Deux fois plus de Québécois géreront eux-mêmes leurs placements dans 10 ans

Publié le 25/11/2015 à 11:11

Deux fois plus de Québécois géreront eux-mêmes leurs placements dans 10 ans

Publié le 25/11/2015 à 11:11

Photo: Shutterstock

Neuf répondants québécois sur dix ayant opté pour des placements autogérés sont satisfaits de leur choix et le nombre d'investisseurs qui gèrent eux-mêmes au moins une partie de leurs placements pourrait doubler au cours des dix prochaines années, selon un sondage de Placements directs TD.


Les données du sondage indiquent que 32% des Québécois sondés ne détenant pas de placements autogérés envisagent d'en avoir. Déjà 21% des Québécois sondés ont affirmé gérer une partie de leurs placements.

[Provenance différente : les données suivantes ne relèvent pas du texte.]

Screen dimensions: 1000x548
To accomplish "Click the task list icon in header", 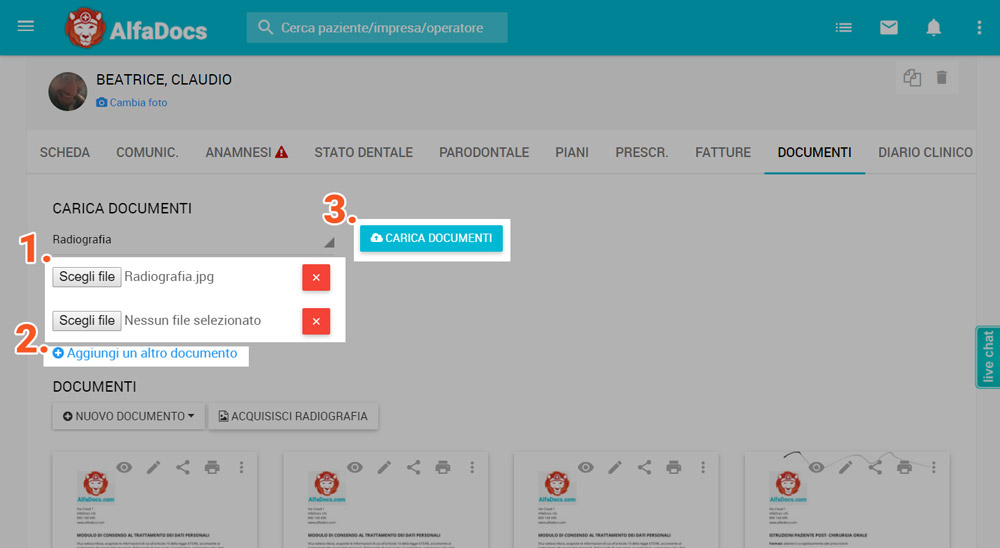I will (844, 28).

«Bon nombre d'investisseurs autonomes utilisent le service en ligne en raison de la latitude que leur apporte la gestion de leurs décisions de placement, et non parce qu'ils croient obtenir un meilleur rendement que s'ils utilisaient les services d'un conseiller financier. À vrai dire, la plupart des investisseurs autonomes affirment avoir recours ou déjà eu recours à l'aide d'un conseiller financier», souligne Roger Goulet, directeur, clientèle de marque, Placements directs TD.

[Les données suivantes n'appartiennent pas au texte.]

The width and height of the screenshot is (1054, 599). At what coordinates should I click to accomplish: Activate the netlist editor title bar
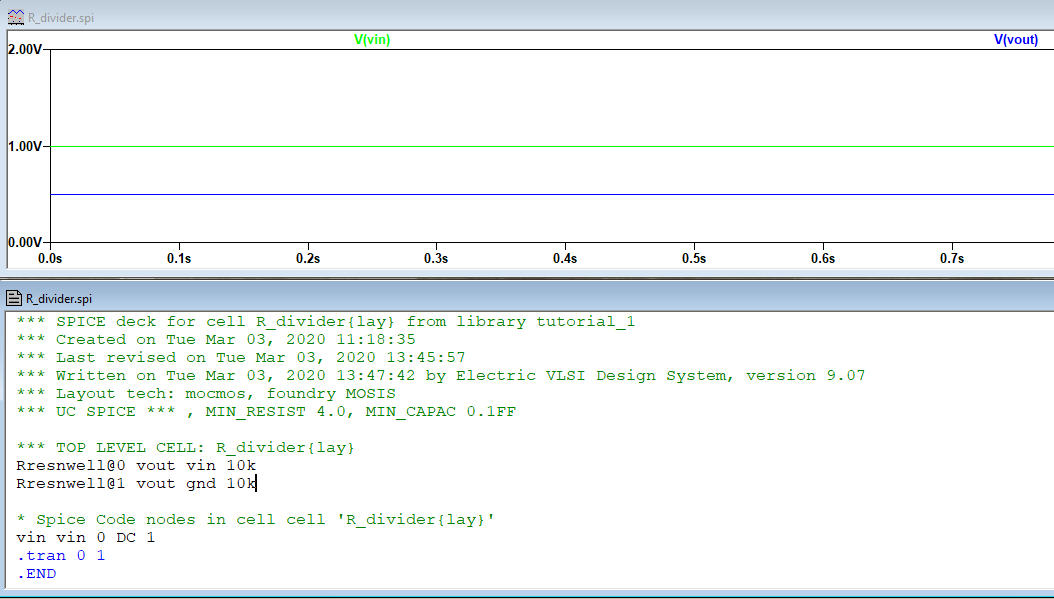coord(500,298)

Selon Roger Goulet, les services de courtage en ligne doivent continuer à s'adapter aux besoins de leurs clients. Ainsi, 50 % des répondants ayant opté pour des placements autogérés ont évoqué la présence d'enjeux relatifs aux ressources actuellement disponibles. Au nombre de ces enjeux, ils citent en exemple le manque d'information adaptée à leurs besoins particuliers, l'insuffisance de contenu informatif en ligne ou encore l'interface complexe et trop peu conviviale de ces sites.

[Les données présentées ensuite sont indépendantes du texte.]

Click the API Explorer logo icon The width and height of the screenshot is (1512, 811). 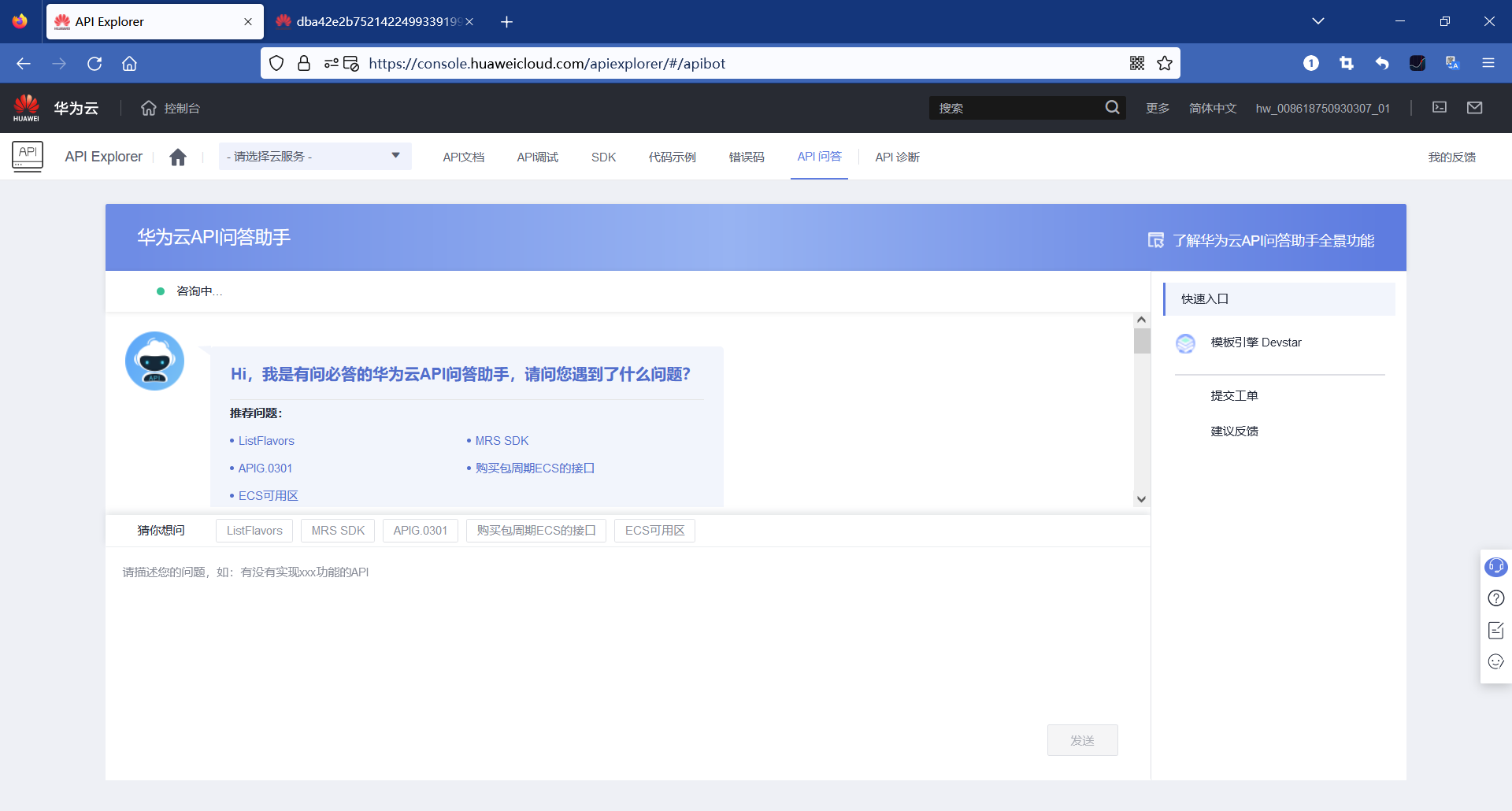(27, 156)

«Pour se tenir au courant des marchés, de plus en plus de nos clients investisseurs autonomes veulent des outils, des analyses et des ressources de calibre professionnel, mais aussi intuitifs et adaptés à leurs besoins particuliers, constate Roger Goulet.


Le sondage souligne par ailleurs que les Québécois sondés préfèrent en très grande majorité se servir d'un ordinateur portable ou de bureau pour leurs placements autogérés. De même, seulement 1% d'entre eux utilisent surtout un téléphone intelligent.


«Globalement, notre sondage a révélé que les jeunes Québécois - le groupe des 18 à 34 ans - sont notablement plus susceptibles que ceux des autres groupes d'âge de se servir d'un téléphone intelligent pour leurs placements autogérés. Si on juxtapose cela au fait qu'un plus grand pourcentage de jeunes a déjà opté pour les placements autogérés ou envisagent d'ouvrir un tel compte, le téléphone intelligent devient un moyen plus répandu d'accéder aux placements autogérés», analyse Roger Goulet.


Le sondage a été effectué en ligne au moyen d'un questionnaire LegerWeb, du 11 au 21 septembre 2015, auprès d'un échantillon de 1 750 Canadiens (848 hommes et 902 femmes) et 420 Québécois. Les données ont été pondérées selon celles du dernier recensement de Statistique Canada pour assurer une représentation de la population canadienne par région, âge et sexe.